Après tout, il ne demande rien de mauvais et que pourrait-on désirer de meilleur pour le disciple que cette unité, cette joie complète, d’être gardé du Mauvais ou encore d’être sanctifié dans la vérité. Il n’y a aucune trace d’égoïsme, aucune imperfection dans la prière du Christ, contrairement à la nôtre. Pas besoin de répétitions, de purification du désir. Car sa volonté est totalement accordée à celle de Dieu puisque son humanité est parfaitement unie au Verbe.

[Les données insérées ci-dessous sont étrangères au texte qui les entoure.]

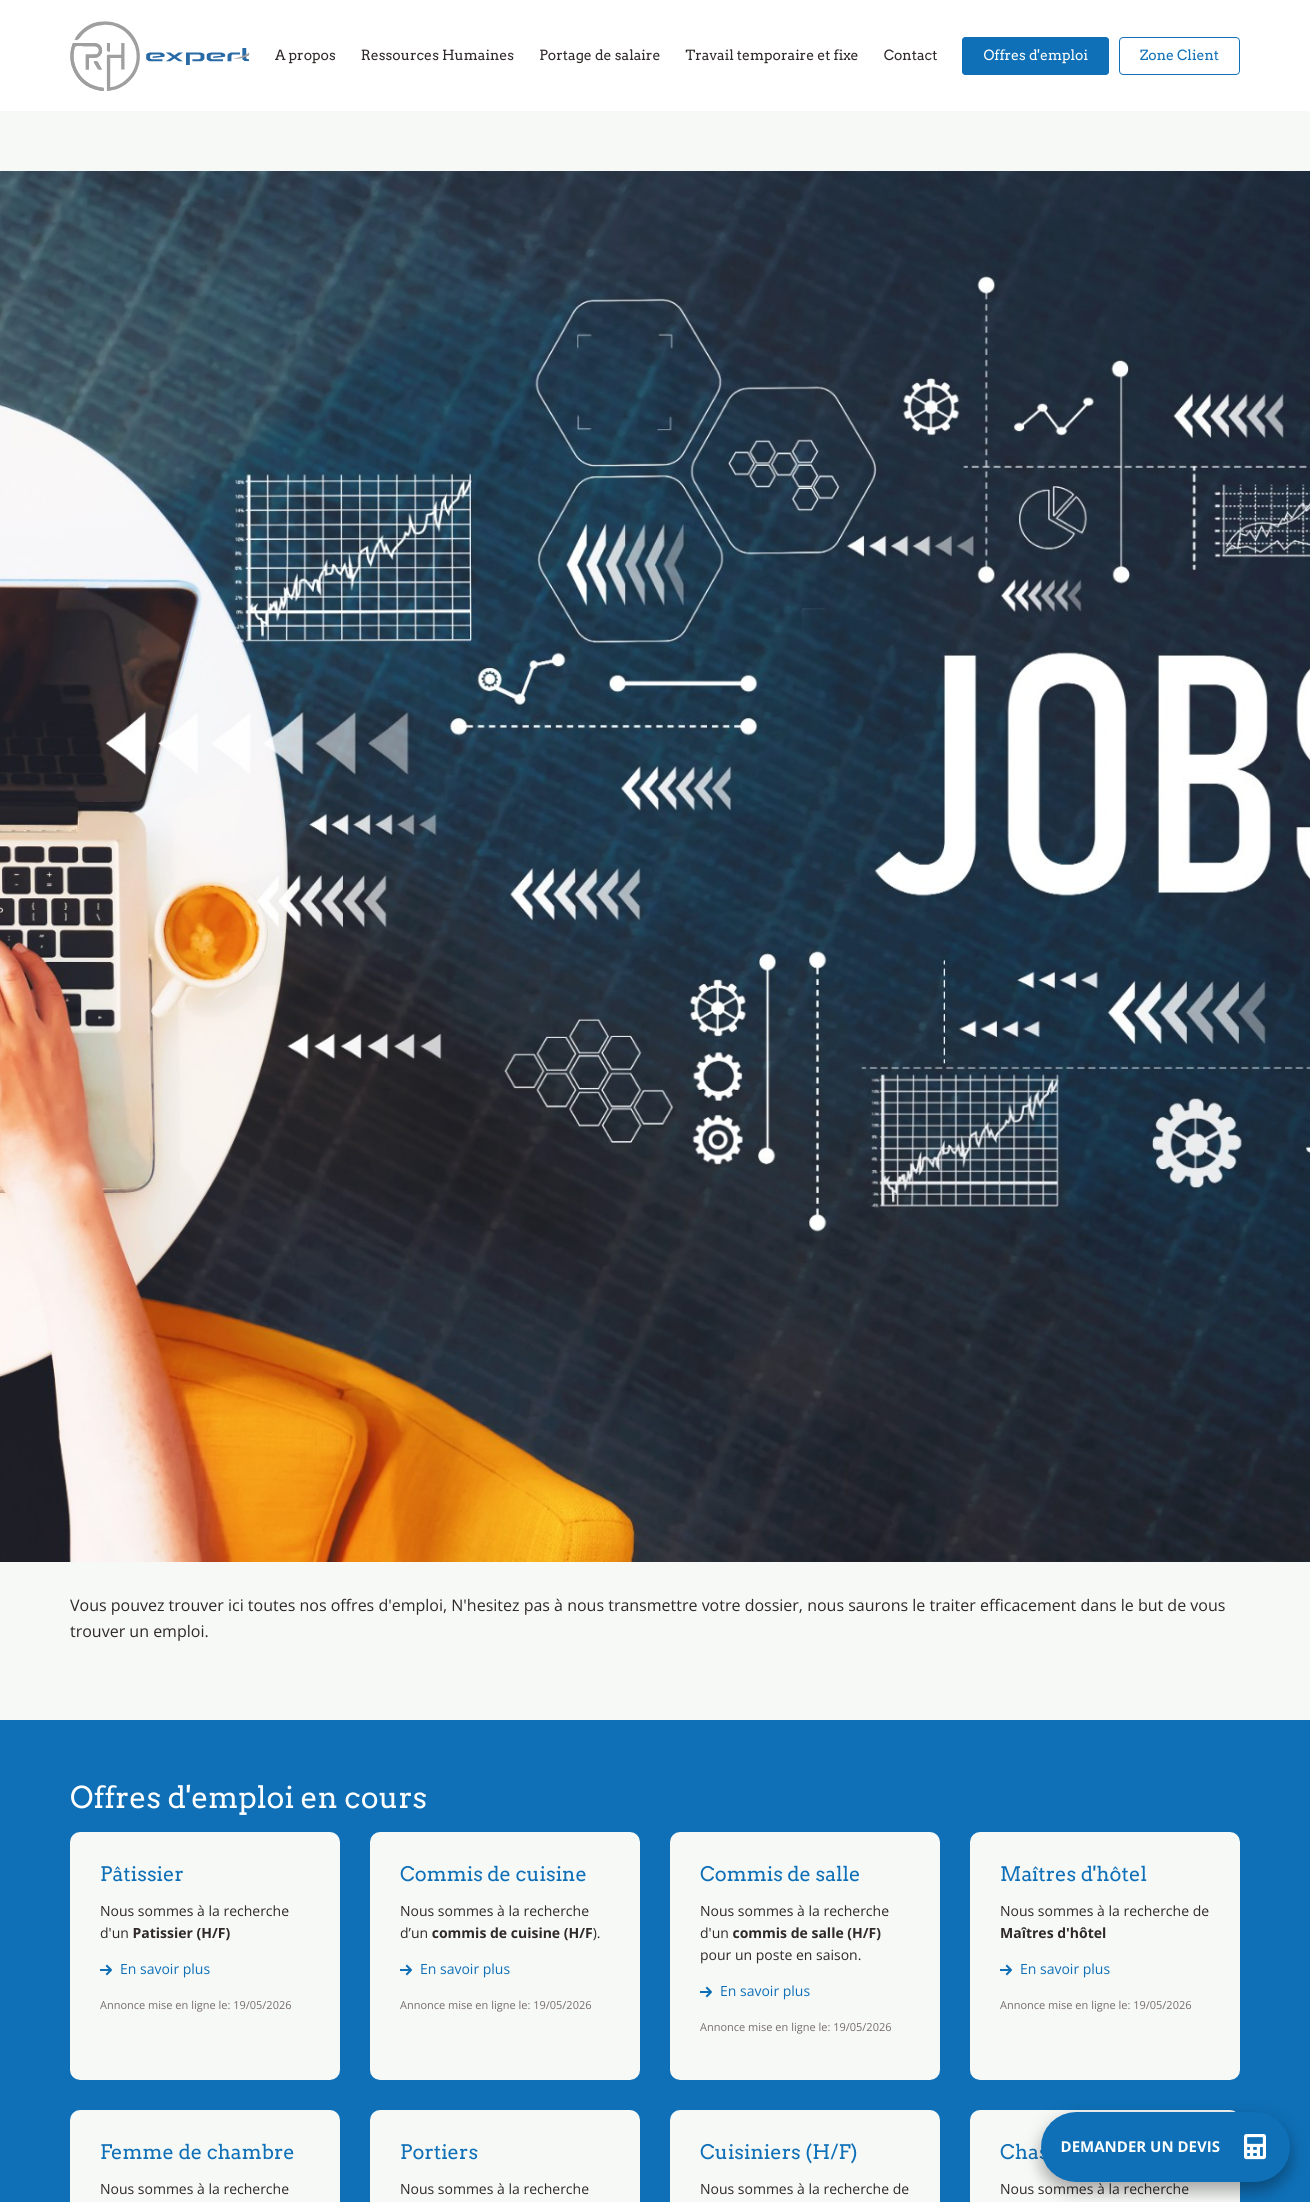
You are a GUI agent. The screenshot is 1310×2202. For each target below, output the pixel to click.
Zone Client (1179, 56)
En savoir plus (165, 1969)
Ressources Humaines (437, 56)
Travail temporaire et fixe (771, 56)
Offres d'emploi (1035, 56)
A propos (305, 56)
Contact (911, 56)
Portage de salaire (599, 56)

Ce que Jésus veut, le Père le veut et sa prière est donc nécessairement exaucée en un seul acte parfait.
En réalité, c’est notre étroitesse d’esprit et notre manque de hauteur qui nous empêchent de voir l’efficacité de la prière du Seigneur. Je prendrai juste un exemple de demande du Christ : celle de l’unité des chrétiens. Elle est parfaitement réalisée. Au ciel, les saints sont un comme le Père et le Fils sont un. Nous oublions trop souvent qu’une part immense de l’Église demeure dans la béatitude. Et sur cette terre, l’effet de cette prière se déploie malgré l’obstacle du péché. Depuis 2 000 ans, c’est le désir du Christ pour l’unité des disciples qui fait naître le désir d’unité dans le cœur des chrétiens. C’est de l’intérieur des âmes, par la charité, que l’unité se réalise.
Alors c’est sûr, nous n’avons pas la même patience que Dieu, nous voudrions nous y prendre autrement en imposant cette unité de l’extérieur, en recadrant d’un coup tout ce qui dépasse de nos conceptions souvent étroites. Ce serait plus efficace ! Mais quand les hommes se chargent de bâtir l’unité, ça ne finit pas très bien ! On aboutit assez rapidement sur un bon vieux totalitarisme où l’unité n’est qu’uniformisation et négation de la personne.
Non, l’unité de l’Église voulue et accomplie par Dieu est tellement plus profonde, plus respectueuse de ce que nous sommes.
En réalité, il n’y a rien de plus efficace que la prière de Jésus. Elle est la prière des prières et doit devenir un modèle pour nous. Un modèle parce qu’elle est l’expression d’une volonté humaine parfaitement accordée à la volonté divine et c’est ce vers quoi nous devons tendre. Un modèle également car on y retrouve ce que Dieu désire pour nous et donc ce qu’il y a de meilleur à désirer.
Alors mettons-nous à l’école du Christ, demandons-lui de nous envoyer son Esprit pour qu’il nous guide, qu’il purifie notre désir et conforme notre volonté à celle du Père. Et ainsi, nous ne dirons plus jamais que la prière ça ne sert à rien car nous serons toujours exaucés.